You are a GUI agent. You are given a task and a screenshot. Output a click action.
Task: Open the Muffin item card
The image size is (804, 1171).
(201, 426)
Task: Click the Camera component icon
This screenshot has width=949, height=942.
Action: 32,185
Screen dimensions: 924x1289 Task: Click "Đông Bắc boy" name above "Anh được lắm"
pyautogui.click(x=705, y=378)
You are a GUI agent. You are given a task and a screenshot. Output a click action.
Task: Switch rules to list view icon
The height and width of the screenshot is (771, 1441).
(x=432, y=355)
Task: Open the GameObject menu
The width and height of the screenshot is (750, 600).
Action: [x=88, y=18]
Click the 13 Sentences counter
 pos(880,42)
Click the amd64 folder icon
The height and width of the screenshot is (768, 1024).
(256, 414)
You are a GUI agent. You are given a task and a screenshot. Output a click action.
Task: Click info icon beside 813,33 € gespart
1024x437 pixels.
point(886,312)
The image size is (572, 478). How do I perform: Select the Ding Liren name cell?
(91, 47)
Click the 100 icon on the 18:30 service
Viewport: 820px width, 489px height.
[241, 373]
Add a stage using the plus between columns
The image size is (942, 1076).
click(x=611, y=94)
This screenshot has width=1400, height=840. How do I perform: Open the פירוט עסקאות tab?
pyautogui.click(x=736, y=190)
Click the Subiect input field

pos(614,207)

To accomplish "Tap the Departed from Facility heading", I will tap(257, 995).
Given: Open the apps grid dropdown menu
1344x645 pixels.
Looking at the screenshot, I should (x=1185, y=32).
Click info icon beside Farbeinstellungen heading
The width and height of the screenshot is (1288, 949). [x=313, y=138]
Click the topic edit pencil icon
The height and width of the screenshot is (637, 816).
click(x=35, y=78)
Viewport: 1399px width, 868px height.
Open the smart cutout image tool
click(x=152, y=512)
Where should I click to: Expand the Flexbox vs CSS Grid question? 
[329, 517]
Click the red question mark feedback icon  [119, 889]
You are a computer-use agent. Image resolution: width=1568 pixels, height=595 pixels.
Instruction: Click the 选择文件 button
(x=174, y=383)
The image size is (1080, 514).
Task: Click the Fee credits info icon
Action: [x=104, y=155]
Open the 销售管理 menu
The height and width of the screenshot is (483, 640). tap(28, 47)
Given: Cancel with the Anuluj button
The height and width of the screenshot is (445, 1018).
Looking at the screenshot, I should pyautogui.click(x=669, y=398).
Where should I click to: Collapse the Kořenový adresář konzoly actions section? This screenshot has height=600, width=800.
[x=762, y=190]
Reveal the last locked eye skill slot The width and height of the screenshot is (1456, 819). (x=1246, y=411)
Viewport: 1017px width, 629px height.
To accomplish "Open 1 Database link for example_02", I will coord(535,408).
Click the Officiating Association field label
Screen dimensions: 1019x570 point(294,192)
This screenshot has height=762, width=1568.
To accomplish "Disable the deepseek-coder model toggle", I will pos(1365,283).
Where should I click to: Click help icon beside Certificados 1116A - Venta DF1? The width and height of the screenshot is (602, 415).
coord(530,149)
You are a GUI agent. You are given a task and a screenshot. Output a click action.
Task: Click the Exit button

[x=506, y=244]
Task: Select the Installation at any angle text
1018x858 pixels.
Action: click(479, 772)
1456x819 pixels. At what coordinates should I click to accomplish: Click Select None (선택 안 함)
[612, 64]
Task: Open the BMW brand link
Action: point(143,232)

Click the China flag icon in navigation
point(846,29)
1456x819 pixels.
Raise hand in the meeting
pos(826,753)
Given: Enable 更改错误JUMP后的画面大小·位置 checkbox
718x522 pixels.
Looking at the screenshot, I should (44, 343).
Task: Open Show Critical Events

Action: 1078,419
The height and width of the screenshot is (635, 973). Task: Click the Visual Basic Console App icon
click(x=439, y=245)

THE EXERCISE → Repeat the records verbatim, from the line containing "Screen dimensions: 924x1289" through the line containing "The height and width of the screenshot is (483, 640).", inclusive.

TASK RESPONSE →
Screen dimensions: 924x1289 Task: Click "Đông Bắc boy" name above "Anh được lắm"
pyautogui.click(x=705, y=378)
You are a GUI agent. You are given a task and a screenshot. Output a click action.
Task: Switch rules to list view icon
The height and width of the screenshot is (771, 1441).
(x=432, y=355)
Task: Open the GameObject menu
The width and height of the screenshot is (750, 600).
Action: [x=88, y=18]
Click the 13 Sentences counter
 pos(880,42)
Click the amd64 folder icon
The height and width of the screenshot is (768, 1024).
(256, 414)
You are a GUI agent. You are given a task and a screenshot. Output a click action.
Task: Click info icon beside 813,33 € gespart
1024x437 pixels.
point(886,312)
The image size is (572, 478). How do I perform: Select the Ding Liren name cell?
(91, 47)
Click the 100 icon on the 18:30 service
Viewport: 820px width, 489px height.
[241, 373]
Add a stage using the plus between columns
The image size is (942, 1076).
click(x=611, y=94)
This screenshot has width=1400, height=840. How do I perform: Open the פירוט עסקאות tab?
pyautogui.click(x=736, y=190)
Click the Subiect input field

pos(614,207)

To accomplish "Tap the Departed from Facility heading", I will tap(257, 995).
Given: Open the apps grid dropdown menu
1344x645 pixels.
Looking at the screenshot, I should (x=1185, y=32).
Click info icon beside Farbeinstellungen heading
The width and height of the screenshot is (1288, 949). [x=313, y=138]
Click the topic edit pencil icon
The height and width of the screenshot is (637, 816).
click(x=35, y=78)
Viewport: 1399px width, 868px height.
Open the smart cutout image tool
click(x=152, y=512)
Where should I click to: Expand the Flexbox vs CSS Grid question? 
[329, 517]
Click the red question mark feedback icon  [119, 889]
You are a computer-use agent. Image resolution: width=1568 pixels, height=595 pixels.
Instruction: Click the 选择文件 button
(x=174, y=383)
The image size is (1080, 514).
Task: Click the Fee credits info icon
Action: [x=104, y=155]
Open the 销售管理 menu
The height and width of the screenshot is (483, 640). tap(28, 47)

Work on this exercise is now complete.